"Vatanımızı kurtarmak için gerekirse ölürüz, ama asla boyun eğmeyiz!"
Bugün, kalemiyle milletine ses olan, cesaretiyle Anadolu’nun bağrında bir meşale yakan Halide Edip Adıvar’ı, 9 Ocak 1964’te ebediyete uğurlayışımızın 61. yılında anıyoruz. Onu anmak, yalnızca bir yazarı, bir fikir insanını ya da bir mücadeleciyi anmak değil, bağımsızlık mücadelesine yüreğiyle katkı sunmuş bir kahramanı selamlamaktır.
Halide Edip, tarihin yalnızca sayfalarında değil, milletin vicdanında iz bırakmış bir isimdir. Onun yaşamı, bir kadının kalemle ve cesaretle, bir milletin kaderine nasıl dokunabileceğini gösteren eşsiz bir hikâyedir. Onun mücadelesi, bir milletin uyanışı, kalbinin atışı ve bağımsızlık yolundaki kararlılığıydı.
Bağımsızlık Ateşinde Bir Kalem
"Ben bir kadınım, ama önce vatanım diyorum. Şehit kanlarıyla sulanan bu toprak, hepimize emanettir."
Halide Edip’in hayatına baktığınızda, onu sadece bir romancı, bir yazar olarak tanımlamak eksik kalır.

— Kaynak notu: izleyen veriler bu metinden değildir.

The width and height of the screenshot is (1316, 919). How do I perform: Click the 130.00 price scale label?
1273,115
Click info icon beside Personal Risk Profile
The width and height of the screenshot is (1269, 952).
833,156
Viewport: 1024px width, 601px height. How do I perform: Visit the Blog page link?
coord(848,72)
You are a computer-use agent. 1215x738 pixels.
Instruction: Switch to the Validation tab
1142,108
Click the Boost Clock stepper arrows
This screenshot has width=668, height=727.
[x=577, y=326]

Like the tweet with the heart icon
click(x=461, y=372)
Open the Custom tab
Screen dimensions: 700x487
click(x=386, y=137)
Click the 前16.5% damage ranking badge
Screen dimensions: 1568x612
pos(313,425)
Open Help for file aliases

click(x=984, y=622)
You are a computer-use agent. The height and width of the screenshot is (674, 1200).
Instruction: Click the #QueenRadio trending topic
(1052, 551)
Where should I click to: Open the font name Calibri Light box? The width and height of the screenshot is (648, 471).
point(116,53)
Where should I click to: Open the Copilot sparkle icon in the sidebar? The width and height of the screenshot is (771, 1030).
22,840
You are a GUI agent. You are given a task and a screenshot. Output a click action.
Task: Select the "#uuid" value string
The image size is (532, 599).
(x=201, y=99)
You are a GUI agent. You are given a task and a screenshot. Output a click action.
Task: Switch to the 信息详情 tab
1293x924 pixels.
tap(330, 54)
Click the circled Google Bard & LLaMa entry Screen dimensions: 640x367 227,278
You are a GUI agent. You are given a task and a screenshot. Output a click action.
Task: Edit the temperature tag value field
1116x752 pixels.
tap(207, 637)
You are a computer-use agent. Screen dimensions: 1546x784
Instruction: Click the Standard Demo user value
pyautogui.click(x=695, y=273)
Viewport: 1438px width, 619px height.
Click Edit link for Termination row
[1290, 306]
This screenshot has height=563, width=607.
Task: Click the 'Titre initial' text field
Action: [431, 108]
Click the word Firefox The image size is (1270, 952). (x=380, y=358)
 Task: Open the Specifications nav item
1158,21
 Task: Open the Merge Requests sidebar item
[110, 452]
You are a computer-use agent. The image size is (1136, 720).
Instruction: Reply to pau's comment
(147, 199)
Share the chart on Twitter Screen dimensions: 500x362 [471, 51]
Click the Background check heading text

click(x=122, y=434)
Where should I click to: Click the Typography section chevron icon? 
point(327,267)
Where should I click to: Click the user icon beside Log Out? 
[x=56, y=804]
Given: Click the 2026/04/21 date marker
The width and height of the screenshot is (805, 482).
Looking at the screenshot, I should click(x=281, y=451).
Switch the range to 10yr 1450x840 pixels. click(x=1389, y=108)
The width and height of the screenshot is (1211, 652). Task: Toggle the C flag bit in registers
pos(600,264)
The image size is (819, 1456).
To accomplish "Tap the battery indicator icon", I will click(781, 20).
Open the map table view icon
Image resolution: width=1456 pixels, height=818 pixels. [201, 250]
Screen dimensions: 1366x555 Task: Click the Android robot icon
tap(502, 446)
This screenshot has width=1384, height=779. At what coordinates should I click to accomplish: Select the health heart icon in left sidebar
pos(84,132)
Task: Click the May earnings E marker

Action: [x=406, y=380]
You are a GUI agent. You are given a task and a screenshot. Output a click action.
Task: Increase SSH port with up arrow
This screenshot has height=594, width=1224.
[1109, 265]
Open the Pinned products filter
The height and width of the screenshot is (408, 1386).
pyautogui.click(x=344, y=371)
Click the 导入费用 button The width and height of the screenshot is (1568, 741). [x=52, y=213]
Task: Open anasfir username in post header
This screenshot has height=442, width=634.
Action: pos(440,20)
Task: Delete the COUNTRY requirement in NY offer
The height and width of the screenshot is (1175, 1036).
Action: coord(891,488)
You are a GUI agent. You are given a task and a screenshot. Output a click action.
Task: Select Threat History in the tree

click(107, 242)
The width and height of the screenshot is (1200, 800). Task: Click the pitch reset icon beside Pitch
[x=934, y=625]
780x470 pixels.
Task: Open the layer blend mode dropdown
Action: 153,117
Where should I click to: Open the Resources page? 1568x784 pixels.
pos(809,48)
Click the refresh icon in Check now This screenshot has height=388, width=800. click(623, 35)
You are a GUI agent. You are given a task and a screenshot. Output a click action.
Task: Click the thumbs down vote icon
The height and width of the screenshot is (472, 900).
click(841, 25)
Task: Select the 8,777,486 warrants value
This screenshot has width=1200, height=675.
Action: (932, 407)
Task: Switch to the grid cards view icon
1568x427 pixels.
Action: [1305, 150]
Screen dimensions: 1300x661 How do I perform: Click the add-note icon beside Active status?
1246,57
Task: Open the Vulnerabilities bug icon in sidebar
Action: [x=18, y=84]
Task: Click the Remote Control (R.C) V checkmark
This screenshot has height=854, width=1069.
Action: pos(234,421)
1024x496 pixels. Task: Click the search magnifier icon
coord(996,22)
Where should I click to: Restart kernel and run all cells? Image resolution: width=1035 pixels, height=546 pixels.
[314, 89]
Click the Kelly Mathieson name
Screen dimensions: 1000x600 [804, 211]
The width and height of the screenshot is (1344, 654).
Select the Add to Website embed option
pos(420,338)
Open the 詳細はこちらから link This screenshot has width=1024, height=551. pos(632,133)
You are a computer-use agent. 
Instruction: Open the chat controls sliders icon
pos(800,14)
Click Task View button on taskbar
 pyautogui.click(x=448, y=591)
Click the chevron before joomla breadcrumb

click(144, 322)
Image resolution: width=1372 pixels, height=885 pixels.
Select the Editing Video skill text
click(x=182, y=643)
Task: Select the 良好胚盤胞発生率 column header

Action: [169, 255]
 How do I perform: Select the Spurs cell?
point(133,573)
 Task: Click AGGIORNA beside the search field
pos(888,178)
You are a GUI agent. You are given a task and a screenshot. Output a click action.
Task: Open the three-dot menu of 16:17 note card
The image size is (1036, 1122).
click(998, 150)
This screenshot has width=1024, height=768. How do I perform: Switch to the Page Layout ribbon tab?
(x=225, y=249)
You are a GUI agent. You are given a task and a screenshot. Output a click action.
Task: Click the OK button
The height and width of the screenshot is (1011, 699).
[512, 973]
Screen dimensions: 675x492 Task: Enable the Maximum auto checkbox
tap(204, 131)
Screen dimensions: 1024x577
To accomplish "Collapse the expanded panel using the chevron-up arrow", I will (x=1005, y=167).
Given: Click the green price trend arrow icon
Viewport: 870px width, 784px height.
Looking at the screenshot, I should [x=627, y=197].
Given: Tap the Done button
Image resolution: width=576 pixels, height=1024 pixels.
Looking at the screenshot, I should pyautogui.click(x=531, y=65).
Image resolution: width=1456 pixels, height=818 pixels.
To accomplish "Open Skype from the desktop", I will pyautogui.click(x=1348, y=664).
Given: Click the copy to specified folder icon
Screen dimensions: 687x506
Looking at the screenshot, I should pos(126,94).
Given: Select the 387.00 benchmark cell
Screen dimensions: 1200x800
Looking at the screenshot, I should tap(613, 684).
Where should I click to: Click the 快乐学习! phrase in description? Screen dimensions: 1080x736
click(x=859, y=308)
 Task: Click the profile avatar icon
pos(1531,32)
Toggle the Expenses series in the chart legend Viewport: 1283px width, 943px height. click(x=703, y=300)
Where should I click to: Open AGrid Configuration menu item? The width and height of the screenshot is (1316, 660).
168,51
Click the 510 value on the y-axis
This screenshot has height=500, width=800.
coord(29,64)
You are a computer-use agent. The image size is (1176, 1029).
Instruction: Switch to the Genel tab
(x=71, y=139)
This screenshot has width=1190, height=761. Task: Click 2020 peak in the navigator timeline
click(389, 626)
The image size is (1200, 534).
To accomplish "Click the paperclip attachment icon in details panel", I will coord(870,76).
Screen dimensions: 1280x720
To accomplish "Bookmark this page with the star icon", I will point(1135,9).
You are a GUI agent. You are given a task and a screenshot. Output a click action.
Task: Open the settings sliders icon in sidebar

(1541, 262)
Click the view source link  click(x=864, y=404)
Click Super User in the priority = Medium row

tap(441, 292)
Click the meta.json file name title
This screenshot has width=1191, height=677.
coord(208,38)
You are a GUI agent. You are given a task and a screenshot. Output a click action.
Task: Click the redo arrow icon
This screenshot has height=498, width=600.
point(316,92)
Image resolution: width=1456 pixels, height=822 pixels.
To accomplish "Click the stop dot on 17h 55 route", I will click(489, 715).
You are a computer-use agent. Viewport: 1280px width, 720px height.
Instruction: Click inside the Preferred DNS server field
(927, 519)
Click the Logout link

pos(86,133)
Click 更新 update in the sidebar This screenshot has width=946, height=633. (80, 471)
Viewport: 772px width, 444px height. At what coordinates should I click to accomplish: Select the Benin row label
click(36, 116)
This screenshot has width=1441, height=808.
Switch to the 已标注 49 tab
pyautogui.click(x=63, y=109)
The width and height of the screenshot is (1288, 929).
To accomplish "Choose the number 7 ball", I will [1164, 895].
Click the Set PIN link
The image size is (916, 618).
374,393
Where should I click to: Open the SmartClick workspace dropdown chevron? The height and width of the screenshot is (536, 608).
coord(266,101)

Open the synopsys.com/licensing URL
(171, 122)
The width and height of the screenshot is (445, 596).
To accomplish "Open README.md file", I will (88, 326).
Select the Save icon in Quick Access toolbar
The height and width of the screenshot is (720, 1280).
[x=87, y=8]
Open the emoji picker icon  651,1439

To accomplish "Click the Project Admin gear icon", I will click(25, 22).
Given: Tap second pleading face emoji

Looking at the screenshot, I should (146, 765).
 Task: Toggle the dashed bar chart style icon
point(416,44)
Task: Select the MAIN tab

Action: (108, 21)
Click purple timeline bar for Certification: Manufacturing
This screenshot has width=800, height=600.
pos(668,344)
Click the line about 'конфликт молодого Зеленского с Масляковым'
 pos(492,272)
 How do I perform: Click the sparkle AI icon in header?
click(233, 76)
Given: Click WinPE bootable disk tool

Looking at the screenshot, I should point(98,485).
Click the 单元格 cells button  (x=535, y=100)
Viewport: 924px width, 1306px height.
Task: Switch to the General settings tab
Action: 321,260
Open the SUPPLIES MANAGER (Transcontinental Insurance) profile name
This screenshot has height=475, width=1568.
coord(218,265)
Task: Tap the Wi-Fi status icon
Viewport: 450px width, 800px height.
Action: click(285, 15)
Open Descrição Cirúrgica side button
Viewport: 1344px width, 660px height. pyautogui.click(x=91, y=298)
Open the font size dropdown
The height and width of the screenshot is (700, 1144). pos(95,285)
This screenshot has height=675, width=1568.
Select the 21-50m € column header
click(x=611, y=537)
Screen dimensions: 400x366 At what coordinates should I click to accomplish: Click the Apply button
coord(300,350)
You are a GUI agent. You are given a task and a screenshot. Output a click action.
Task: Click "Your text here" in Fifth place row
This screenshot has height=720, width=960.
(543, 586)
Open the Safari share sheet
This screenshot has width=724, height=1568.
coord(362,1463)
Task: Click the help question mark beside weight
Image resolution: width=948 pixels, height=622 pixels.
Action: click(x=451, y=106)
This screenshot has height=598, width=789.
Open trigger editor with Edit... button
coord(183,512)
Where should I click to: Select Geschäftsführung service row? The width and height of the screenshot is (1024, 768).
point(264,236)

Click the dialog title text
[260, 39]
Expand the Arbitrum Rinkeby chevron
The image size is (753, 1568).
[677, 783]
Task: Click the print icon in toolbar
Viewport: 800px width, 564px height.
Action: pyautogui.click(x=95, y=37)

O, aynı zamanda bağımsızlık mücadelesinin fikir öncüsü, halkın duygularına tercüman olmuş bir aydındı. İzmir’in işgaline karşı düzenlenen Sultanahmet Mitingi’nde yaptığı konuşmada halkın direniş ruhunu canlandıran o güçlü sesini hatırlayın. "Vatanımızı kurtarmak için gerekirse ölürüz, ama asla boyun eğmeyiz!" diyen o ses, yalnızca bir konuşmacının değil, bir milletin duygularının ifadesiydi.
Sakarya Meydan Muharebesi’nde, “onbaşı” rütbesiyle cephede görev alan Halide Edip, halkın yaralarını sarmaya, bağımsızlık mücadelesini belgelemeye kendini adamıştı. Onun kalemi, Anadolu’nun acılarını, işgalin yıkıcılığını ve direnişin yüceliğini anlatarak dünyaya haykırdı.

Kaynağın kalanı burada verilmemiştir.